— MATERIAL —
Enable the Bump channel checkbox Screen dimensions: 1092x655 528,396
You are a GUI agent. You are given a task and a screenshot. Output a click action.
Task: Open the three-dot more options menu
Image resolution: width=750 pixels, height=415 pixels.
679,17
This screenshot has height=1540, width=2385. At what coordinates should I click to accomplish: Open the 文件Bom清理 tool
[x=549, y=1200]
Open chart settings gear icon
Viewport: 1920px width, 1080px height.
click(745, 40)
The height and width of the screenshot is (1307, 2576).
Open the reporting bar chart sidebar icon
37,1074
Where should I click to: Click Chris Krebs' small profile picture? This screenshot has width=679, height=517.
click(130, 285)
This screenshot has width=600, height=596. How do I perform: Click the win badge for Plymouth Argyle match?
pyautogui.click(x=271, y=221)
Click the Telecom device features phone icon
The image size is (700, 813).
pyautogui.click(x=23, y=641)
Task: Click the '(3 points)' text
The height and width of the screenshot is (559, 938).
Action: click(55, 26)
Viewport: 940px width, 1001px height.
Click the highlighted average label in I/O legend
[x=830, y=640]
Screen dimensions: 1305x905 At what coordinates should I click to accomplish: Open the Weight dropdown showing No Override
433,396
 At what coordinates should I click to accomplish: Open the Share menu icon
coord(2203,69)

— TASK TO CARRY OUT —
Update everything from the line containing "At what coordinates should I click to accomplish: Open the Share" down to the end of the listing, putting "button" in place of "menu icon" and changing nothing else.

— CORRECT RESPONSE —
 At what coordinates should I click to accomplish: Open the Share button
coord(2203,69)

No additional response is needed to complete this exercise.